Want a more sophisticated look for work? Makeup artist Clarence Lee says to apply your blush from the area just beside the ears in a downward manner, towards the front of the face along the cheek bones.

Need to make your blush pop visually? Makeup artist Larry Yeo recommends layering two blush shades – one in a traditional blush colour that you like, along with a pale lilac shade as a soft highlight.

Desire cherubic cheeks? Makeup artist Ginger Lynette Leong says a more rounded blush application, focusing on the front of the face, will not only make cheeks look fuller, but also give you a more youthful appearance.

Inspired to try something different yet? Here are four unconventional ways to wear blush.
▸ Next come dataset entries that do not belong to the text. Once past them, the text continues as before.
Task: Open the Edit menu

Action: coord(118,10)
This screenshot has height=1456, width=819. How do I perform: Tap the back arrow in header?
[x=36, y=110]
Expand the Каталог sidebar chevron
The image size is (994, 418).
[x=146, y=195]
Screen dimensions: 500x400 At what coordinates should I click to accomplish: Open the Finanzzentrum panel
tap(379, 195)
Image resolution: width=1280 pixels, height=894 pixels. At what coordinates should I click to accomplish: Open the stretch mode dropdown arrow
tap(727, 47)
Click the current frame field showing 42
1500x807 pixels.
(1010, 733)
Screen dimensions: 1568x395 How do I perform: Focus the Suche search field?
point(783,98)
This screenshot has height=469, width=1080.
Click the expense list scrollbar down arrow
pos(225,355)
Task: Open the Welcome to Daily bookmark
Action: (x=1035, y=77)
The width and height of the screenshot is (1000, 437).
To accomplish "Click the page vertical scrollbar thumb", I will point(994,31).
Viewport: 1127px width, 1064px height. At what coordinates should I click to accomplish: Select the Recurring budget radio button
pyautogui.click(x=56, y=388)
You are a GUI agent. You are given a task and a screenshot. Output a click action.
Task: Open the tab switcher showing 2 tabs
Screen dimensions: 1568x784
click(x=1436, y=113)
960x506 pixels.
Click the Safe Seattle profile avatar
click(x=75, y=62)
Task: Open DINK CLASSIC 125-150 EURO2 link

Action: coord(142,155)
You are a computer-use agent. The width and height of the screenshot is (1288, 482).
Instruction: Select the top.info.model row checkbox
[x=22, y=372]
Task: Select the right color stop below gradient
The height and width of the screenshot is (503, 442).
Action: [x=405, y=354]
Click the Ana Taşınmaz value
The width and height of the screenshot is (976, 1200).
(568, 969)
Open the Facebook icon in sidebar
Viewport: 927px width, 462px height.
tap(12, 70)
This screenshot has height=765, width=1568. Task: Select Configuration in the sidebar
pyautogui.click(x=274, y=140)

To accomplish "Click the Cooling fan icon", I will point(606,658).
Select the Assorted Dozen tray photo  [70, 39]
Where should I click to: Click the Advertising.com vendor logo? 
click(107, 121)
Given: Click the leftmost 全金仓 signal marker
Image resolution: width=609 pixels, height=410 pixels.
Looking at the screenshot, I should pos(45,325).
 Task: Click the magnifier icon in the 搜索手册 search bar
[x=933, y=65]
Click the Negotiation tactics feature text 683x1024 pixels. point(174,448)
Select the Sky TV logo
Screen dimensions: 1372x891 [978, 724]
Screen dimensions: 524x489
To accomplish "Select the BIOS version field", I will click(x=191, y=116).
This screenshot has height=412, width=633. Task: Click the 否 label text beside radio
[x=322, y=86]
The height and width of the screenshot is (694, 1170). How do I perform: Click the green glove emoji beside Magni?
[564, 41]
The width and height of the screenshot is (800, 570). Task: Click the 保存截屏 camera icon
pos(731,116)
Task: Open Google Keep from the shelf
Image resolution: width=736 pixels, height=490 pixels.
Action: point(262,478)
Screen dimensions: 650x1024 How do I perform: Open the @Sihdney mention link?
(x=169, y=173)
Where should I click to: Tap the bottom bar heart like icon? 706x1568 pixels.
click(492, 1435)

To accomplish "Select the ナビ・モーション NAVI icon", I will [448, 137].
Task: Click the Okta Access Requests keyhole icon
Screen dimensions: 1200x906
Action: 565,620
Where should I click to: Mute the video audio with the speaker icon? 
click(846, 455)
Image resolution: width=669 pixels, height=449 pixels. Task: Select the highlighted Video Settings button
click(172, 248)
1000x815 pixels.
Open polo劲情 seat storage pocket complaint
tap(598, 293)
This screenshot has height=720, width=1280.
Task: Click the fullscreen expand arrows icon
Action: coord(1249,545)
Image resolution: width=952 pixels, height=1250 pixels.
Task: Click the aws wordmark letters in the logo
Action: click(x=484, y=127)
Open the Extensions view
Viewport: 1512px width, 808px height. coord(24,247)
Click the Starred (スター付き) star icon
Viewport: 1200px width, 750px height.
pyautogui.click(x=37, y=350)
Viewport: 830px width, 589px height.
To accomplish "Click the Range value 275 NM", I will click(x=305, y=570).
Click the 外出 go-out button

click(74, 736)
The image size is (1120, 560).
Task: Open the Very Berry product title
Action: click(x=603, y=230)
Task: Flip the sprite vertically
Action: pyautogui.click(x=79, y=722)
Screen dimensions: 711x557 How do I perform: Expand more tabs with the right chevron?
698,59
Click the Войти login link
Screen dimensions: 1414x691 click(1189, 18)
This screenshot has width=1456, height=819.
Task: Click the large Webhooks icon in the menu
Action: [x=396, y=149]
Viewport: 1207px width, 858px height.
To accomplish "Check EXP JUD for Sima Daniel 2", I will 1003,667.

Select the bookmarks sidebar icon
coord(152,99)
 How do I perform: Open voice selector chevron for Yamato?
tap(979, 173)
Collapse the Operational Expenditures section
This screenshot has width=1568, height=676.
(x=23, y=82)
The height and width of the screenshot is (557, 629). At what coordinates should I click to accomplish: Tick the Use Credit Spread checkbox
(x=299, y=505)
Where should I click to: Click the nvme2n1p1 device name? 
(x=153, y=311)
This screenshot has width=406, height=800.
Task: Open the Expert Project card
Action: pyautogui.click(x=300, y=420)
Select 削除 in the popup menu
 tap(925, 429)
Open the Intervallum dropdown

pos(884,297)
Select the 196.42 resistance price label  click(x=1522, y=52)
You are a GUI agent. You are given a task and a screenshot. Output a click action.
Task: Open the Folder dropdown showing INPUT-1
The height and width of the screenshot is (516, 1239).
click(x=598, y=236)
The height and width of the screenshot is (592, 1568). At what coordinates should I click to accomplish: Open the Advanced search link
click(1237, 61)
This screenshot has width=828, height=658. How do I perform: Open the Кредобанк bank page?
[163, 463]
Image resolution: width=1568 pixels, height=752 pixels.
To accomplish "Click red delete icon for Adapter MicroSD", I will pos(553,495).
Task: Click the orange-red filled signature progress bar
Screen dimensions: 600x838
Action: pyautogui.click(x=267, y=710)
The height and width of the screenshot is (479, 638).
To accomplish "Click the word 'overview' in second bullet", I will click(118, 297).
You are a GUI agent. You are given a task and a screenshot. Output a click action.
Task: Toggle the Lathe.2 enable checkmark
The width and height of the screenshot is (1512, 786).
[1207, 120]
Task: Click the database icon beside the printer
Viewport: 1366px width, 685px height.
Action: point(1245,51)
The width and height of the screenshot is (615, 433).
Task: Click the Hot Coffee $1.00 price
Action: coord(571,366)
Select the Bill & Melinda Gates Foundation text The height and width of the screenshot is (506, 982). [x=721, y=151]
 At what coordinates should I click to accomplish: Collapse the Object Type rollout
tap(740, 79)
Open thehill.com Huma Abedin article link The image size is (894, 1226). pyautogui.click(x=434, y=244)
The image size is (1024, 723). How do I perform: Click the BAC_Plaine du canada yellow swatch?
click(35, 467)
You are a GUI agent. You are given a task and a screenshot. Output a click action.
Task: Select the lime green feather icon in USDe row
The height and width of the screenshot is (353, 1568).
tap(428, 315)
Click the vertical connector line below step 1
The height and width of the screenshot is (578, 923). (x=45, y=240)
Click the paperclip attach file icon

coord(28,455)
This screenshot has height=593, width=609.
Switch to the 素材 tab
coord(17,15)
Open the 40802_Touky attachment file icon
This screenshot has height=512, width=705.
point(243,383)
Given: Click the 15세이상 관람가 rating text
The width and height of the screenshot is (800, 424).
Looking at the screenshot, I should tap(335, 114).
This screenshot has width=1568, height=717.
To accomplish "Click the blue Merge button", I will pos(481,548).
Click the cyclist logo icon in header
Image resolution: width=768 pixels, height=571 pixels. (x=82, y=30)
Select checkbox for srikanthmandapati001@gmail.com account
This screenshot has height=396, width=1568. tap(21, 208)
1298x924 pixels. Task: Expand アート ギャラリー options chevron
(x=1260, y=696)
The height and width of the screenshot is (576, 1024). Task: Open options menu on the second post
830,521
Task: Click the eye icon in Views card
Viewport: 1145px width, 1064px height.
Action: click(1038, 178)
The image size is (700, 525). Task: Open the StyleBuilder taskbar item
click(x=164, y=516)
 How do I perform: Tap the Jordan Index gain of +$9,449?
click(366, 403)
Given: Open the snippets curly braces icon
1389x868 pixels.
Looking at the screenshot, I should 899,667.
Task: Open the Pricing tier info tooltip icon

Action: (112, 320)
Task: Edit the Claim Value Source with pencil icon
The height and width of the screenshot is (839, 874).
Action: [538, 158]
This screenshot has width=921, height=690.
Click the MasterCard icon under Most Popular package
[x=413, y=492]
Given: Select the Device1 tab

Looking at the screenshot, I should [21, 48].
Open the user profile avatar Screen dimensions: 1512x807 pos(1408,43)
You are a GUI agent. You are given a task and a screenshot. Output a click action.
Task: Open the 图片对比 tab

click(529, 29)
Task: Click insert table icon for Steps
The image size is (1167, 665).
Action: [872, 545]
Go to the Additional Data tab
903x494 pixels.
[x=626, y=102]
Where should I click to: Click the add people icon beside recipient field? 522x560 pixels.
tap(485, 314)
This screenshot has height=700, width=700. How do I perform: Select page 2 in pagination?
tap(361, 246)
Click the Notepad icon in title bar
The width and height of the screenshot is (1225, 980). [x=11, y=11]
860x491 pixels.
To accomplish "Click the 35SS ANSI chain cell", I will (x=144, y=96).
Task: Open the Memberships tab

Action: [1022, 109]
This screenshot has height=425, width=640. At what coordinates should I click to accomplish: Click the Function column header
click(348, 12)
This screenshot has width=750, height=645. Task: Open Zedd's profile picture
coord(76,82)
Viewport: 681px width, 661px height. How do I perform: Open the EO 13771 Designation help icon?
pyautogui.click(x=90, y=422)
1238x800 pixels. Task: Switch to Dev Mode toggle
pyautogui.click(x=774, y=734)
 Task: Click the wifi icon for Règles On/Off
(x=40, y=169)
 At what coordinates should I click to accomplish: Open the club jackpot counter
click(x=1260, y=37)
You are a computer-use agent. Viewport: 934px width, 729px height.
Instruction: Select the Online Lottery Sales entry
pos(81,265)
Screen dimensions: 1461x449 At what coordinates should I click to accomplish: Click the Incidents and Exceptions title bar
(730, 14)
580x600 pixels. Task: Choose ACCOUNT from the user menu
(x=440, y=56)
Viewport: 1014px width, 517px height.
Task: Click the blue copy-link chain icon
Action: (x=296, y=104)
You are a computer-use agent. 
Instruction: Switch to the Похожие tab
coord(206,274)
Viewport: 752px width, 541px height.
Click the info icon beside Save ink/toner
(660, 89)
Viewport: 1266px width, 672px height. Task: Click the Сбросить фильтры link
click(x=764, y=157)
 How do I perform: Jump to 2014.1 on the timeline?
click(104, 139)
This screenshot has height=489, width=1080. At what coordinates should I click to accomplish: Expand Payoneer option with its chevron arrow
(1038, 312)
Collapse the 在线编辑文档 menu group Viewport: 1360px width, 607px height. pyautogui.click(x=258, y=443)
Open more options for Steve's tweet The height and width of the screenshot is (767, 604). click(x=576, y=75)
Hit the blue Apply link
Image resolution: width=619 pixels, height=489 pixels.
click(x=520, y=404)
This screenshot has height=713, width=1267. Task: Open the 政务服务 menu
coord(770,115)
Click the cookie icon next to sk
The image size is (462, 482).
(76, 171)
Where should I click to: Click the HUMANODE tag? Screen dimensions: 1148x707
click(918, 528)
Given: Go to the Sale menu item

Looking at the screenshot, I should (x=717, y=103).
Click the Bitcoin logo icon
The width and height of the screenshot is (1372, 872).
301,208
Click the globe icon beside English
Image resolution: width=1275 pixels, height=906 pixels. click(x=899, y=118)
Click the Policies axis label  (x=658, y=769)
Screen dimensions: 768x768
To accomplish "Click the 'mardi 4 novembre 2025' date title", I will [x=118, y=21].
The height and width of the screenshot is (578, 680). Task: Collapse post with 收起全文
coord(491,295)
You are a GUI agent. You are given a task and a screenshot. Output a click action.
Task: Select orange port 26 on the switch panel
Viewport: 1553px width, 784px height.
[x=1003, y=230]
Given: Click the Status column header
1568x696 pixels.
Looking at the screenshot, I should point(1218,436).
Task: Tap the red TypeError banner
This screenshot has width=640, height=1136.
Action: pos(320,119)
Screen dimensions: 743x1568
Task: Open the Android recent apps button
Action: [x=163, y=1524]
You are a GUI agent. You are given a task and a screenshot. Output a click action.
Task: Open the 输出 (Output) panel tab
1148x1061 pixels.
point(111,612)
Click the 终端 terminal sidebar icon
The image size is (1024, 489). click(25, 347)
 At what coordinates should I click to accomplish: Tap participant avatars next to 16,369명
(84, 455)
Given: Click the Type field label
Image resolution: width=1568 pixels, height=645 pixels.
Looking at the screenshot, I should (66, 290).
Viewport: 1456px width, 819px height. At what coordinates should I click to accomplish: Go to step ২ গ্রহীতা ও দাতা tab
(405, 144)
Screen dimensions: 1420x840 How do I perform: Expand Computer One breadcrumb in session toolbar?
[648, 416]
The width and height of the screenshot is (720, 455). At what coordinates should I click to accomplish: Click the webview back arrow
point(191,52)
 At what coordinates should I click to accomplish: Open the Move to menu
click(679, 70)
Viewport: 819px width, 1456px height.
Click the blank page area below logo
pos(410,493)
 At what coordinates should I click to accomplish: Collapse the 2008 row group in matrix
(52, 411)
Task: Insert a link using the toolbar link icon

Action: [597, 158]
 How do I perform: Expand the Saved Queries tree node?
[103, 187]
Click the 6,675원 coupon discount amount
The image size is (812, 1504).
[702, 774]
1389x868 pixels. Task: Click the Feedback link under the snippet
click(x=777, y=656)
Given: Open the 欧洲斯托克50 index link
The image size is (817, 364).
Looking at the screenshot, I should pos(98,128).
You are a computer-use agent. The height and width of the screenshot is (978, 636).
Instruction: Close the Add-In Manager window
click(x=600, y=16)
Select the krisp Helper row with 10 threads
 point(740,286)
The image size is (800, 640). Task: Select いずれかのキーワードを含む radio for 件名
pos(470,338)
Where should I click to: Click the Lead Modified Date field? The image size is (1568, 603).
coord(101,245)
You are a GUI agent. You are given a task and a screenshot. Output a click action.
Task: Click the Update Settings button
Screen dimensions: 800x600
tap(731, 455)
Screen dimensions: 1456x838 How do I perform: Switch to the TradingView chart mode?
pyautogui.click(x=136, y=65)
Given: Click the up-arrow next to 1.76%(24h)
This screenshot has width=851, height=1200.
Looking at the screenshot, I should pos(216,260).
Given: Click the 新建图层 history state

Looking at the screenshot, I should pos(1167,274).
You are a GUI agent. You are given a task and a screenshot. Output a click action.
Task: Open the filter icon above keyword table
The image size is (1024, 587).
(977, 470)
The best bit: They’re easily replicated for real-life wear.

Look 1


A popular look in Japan, this is affectionately known as the “hangover” blush, and is centred around applying colour across the cheeks and nose bridge for a truly flushed appearance, like how you would look if you had one drink too many.

It’s also a great way to replicate that post-beach holiday sun- kissed glow – just choose a peach, coral or rose hue.

How to

It’s versatile – go subtle with a light wash of colour or bold with a vibrant hue. Clarence cautions against using a blush with too much shimmer as “you may end up looking oily, especially when the colour goes across the nose”.

Texture-wise, Ginger says to opt for a powder blush because “it looks more natural and you can control the amount applied”. She also suggests dusting off the excess product before using the brush on the face to give a softer finish.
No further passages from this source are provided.